*Instructions to follow*: Please retype the prose passage below word for word, starting at the words "He has been" and stopping after "has within himself.".

*Document passage*:
He has been a lover himself; he realises what it does to men – this thing called love. He is turning old now. Days pass by, one by one, leaving wrinkled footsteps underneath his eye sockets. His back has given away, and his hands tremble with excitement or even without. And like the city, his sinuses are blocked, too.

An hour ago his friends have left. Friends who sell plastic and write poetry. Friends who are about to become parents. Friends who are diabetic. Friends who have witnessed neighbours killing neighbours. Friends who have too much alcohol and don’t speak a word. He juggles through them, his own poison in his hands, and a cigarette held between his lips. He sings for them, sometimes, when the music within him becomes overbearing. He sings for them when he cannot handle the love he has within himself.

In bhool bhullaiya galiyon mein
Apna bhi koi ek ghar hoga
Ambar pe khulengi khidkiyan
Khidki se khula ambar hoga


And now they have left. There are empty glasses everywhere. The floor is strewn with food crumbs and cigarette ash. A phone charger hangs from a plug. The walls smell of perfume. There are shoe marks on the rug.

After they are gone, he just lies down on his back, in the middle of the room. He looks at the ceiling fan which badly needs dusting. He closes his eyes. Home. House. Here. There. He doesn’t belong anywhere. He just needs to love. But now, there is no one to be loved.

That is when he gets up, and in the darkness, he sits in the balcony. Thinking of love, flowers and old filmi songs. The city snores all around him.

Tuesday, January 20, 2009

The script, the plot


I wish you were here. Or I were there. Or both of us were somewhere. The high gardens of my imagination lie barren. I need to talk to you. About words. About restlessness. About fear. About an injury in my knee. About Frangipani. About the bright green tint of a Carlsberg beer bottle. About sleepiness.

The other day you came to the café. I spoke a little out of anxiety.

Baat karne aaye ho kya?”

I looked at you, inside you. I went silent. You stirred your coffee. You cried silently. I later told someone that we had met. He enquired about you, wanting to know whether you were happy. With you one never knew, I told him. He nodded. He understood.

Happiness is not for us. We are seekers – of what lies ahead of happiness. Of what lies beneath it.

Frangipani can only exist in our imagination. The high gardens of our lives will stay barren.

That is the script; that is the plot.

*Records shown*:
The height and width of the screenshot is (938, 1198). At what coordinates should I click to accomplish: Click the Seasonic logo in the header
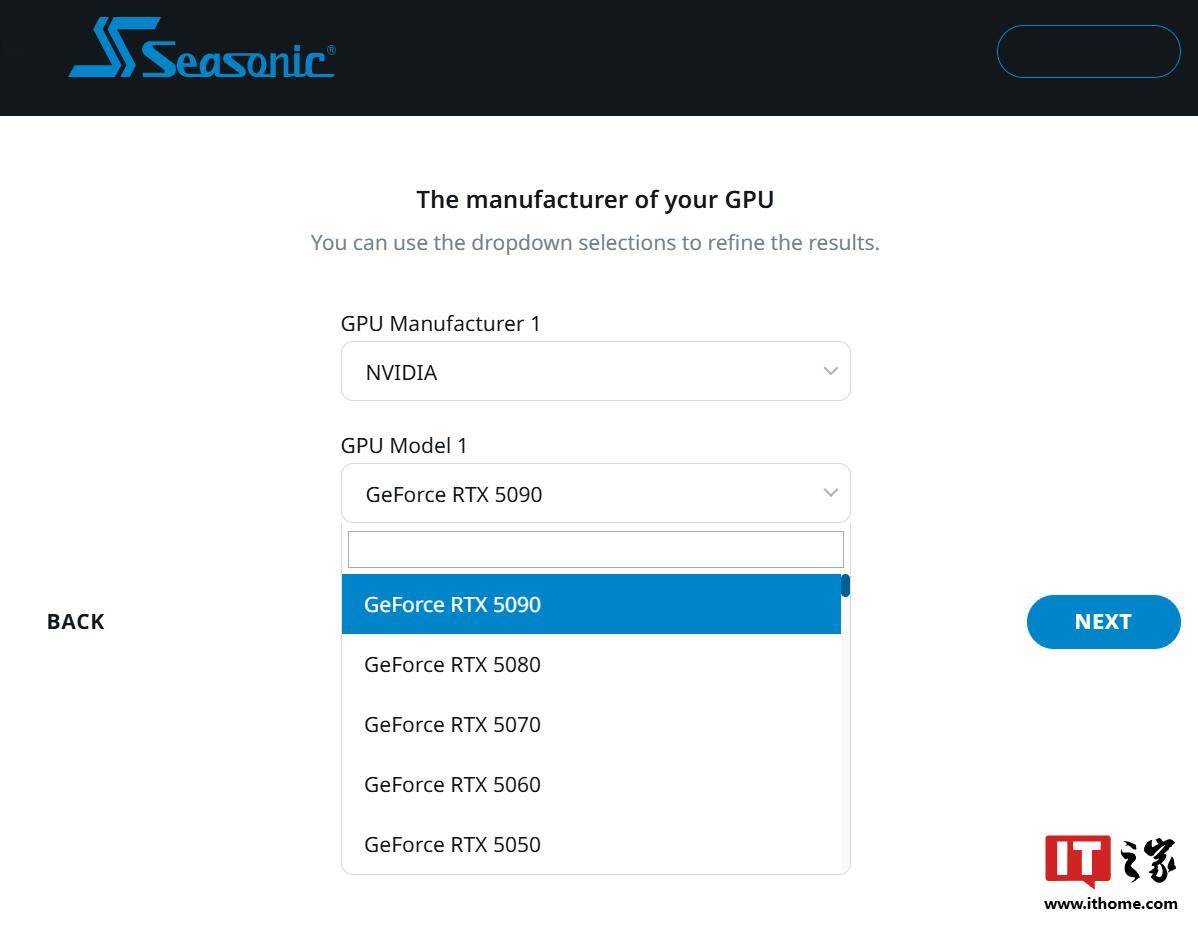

...

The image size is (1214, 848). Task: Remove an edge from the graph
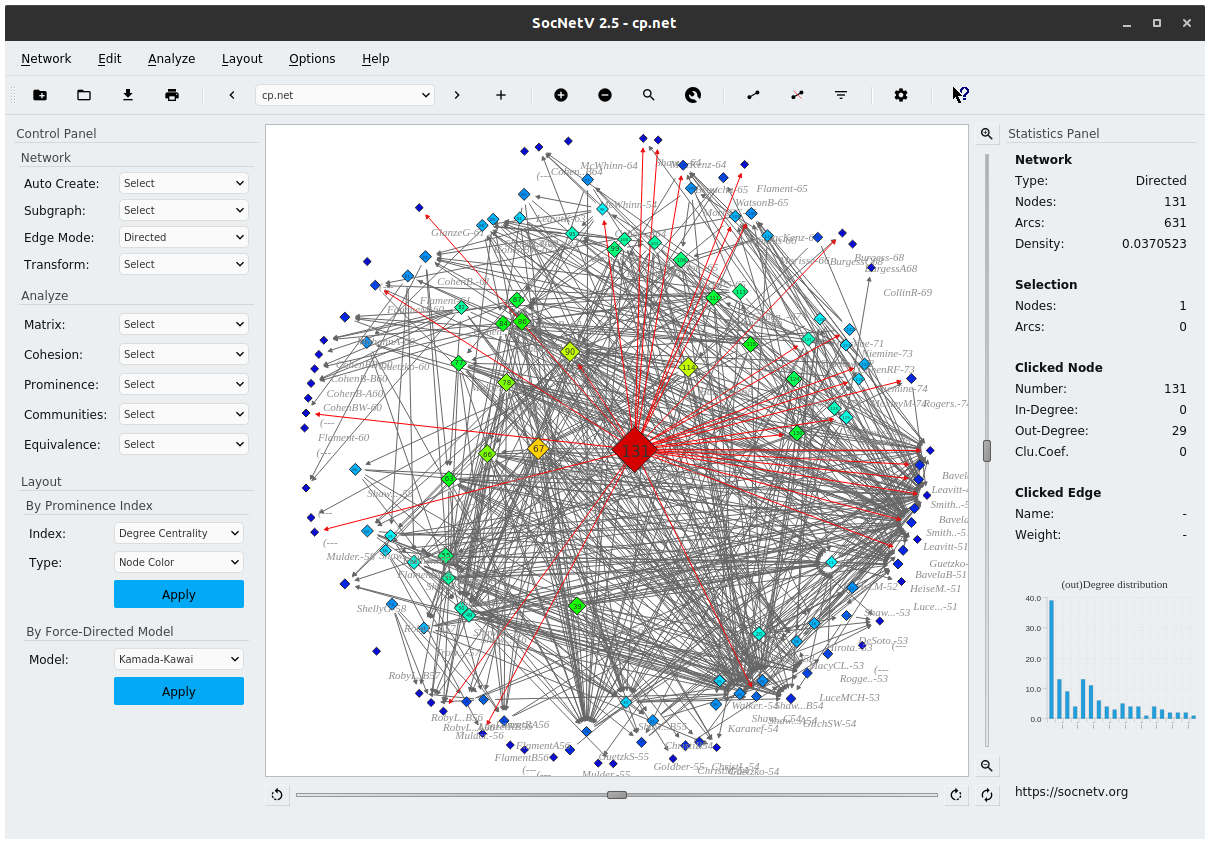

*Response to the exercise*:
He has been a lover himself; he realises what it does to men – this thing called love. He is turning old now. Days pass by, one by one, leaving wrinkled footsteps underneath his eye sockets. His back has given away, and his hands tremble with excitement or even without. And like the city, his sinuses are blocked, too.

An hour ago his friends have left. Friends who sell plastic and write poetry. Friends who are about to become parents. Friends who are diabetic. Friends who have witnessed neighbours killing neighbours. Friends who have too much alcohol and don’t speak a word. He juggles through them, his own poison in his hands, and a cigarette held between his lips. He sings for them, sometimes, when the music within him becomes overbearing. He sings for them when he cannot handle the love he has within himself.